Anyway, so Sam's [Shepard] early work, a play called "Icarus"... "Icarus's Mother”.


I didn't get Sam's work at first. I thought he was strange. His plays were strange. They weren't conventional in any way and I didn't really get it. I was more realistically inclined, having trained with Chekhov and Ibsen and having been brought into theater really by Tennessee Williams. That kind of realism was lyric realism, but nonetheless, realism. Sam was not that. He was in some other vein, not like Ionesco or anybody really, not like anybody. He was remarkably unique.


It took me awhile to really warm to Sam's work and actually I can tell you when it happened. It happened when I saw a production at the Judson Poets’ Theater of “Red Cross”.

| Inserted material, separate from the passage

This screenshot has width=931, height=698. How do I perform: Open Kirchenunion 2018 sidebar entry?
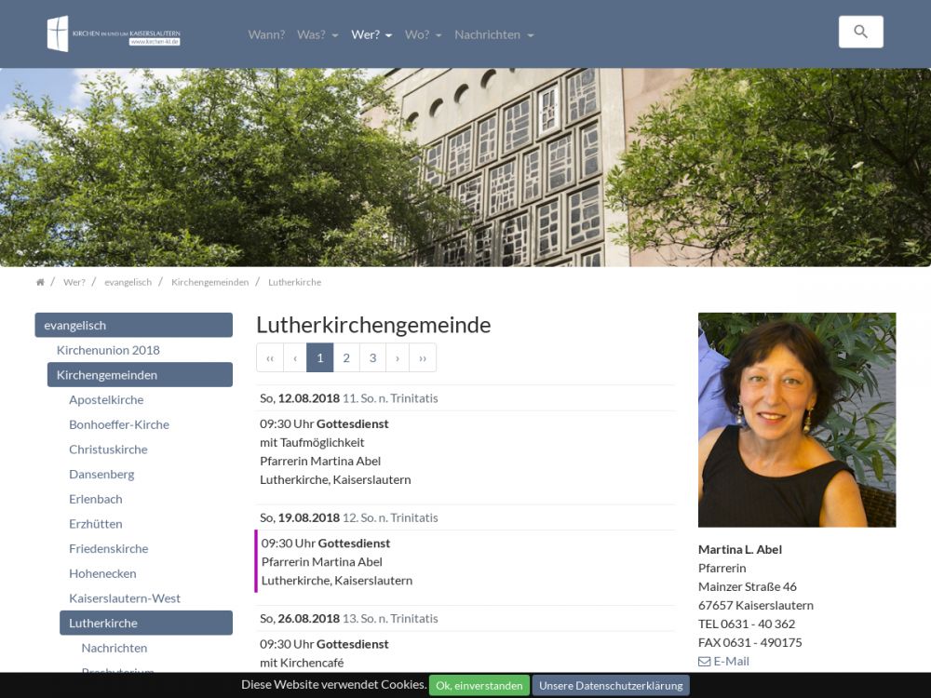[108, 350]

Suddenly for the first time, I really got what Sam was about. By then I had seen about half a dozen plays of his. It took me awhile to come around to it, but I finally got it. When I got it, I just adored it. From then on, a major Sam Shepard fan. As Lanford was, Lanford adored Sam's work. Sam was very supportive of Lanford's work. So they were competitive, maybe in a way, but not really in any negative way. They were supportive. All the Cino people were supportive of each other. A lot of it came from Joe. Just him having created this magical atmosphere in which you could do anything. He encouraged you to do whatever it is you had in mind. Nothing was off limits, nothing was out of bounds, try anything.


It was partly that, and then it was partly because Lanford's personality was so encouraging and warm and he adored the theater. He adored seeing people succeed in doing good work. So he was very encouraging to Bob Patrick, he was very encouraging to Billy Hoffman, to Sam, to everybody. If somebody could write a good play, he was all for it. He didn't feel threatened or anything at all by that. Probably because he knew he was better. (We all laugh)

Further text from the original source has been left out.